REQUIRED WORK: Retype word for word the line containing "The width and height of the screenshot is (640, 813)." and each line that follows it in the records below, through the last one, with no pictures.

INPUT FOR THIS TASK:
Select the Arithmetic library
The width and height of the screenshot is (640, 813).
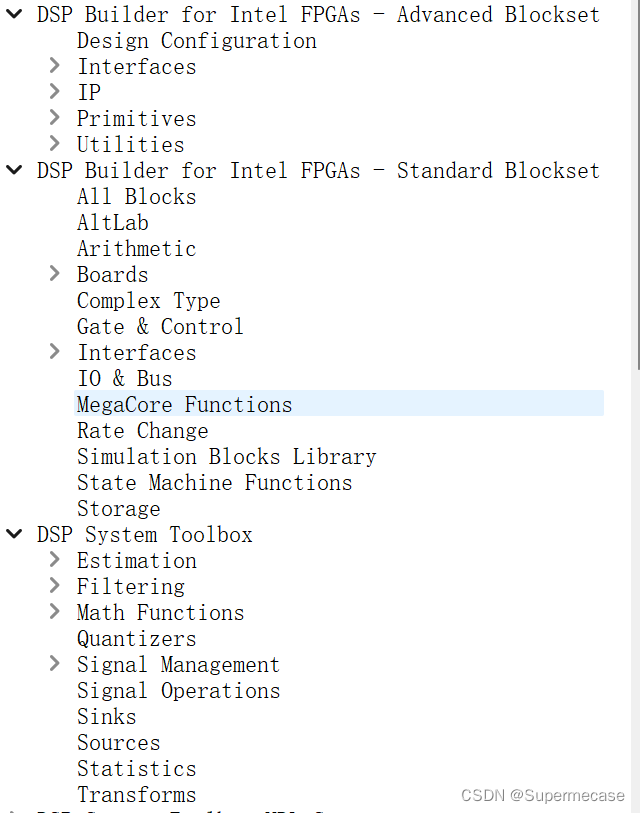136,248
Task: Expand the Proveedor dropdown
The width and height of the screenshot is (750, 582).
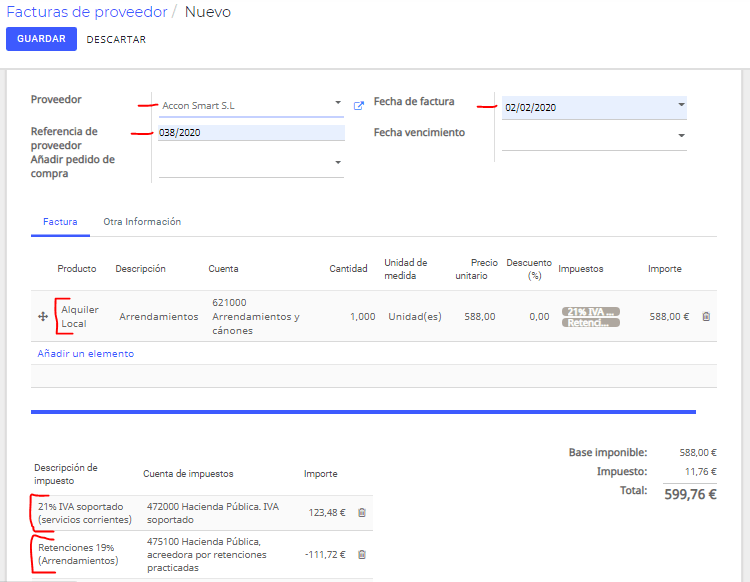Action: click(338, 102)
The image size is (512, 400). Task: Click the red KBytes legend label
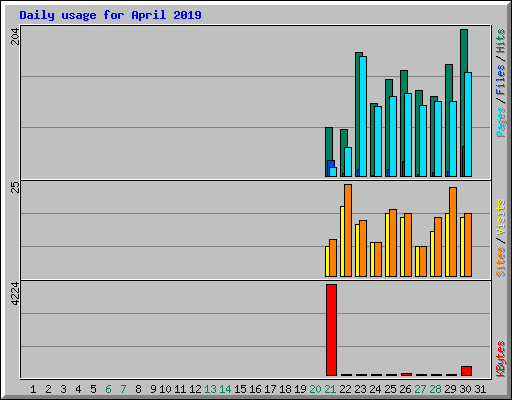(x=501, y=359)
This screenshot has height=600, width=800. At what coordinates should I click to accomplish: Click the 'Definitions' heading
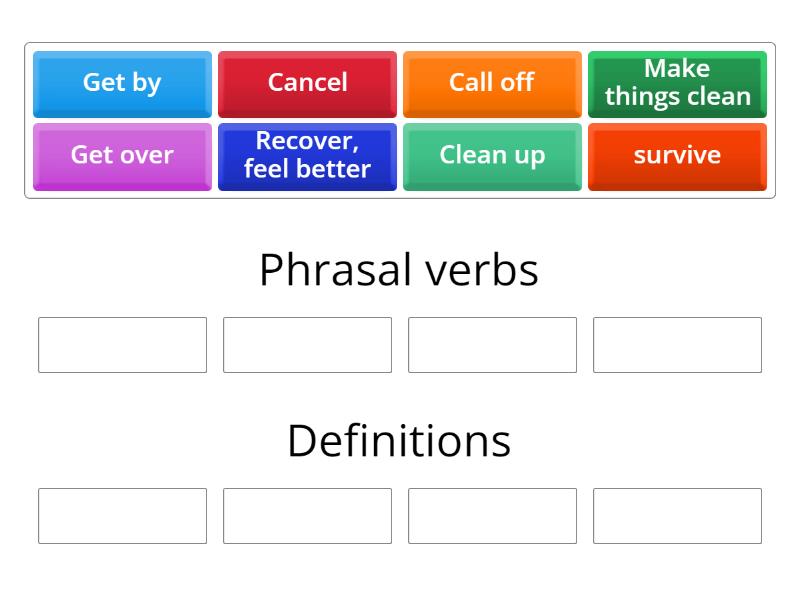[399, 438]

SOLUTION TO THIS TASK:
The width and height of the screenshot is (640, 813).
136,248
Task: Expand the Proveedor dropdown
The width and height of the screenshot is (750, 582).
Action: click(338, 102)
The image size is (512, 400). Task: Click the red KBytes legend label
(x=501, y=359)
This screenshot has height=600, width=800. At what coordinates should I click to accomplish: Click the 'Definitions' heading
[399, 438]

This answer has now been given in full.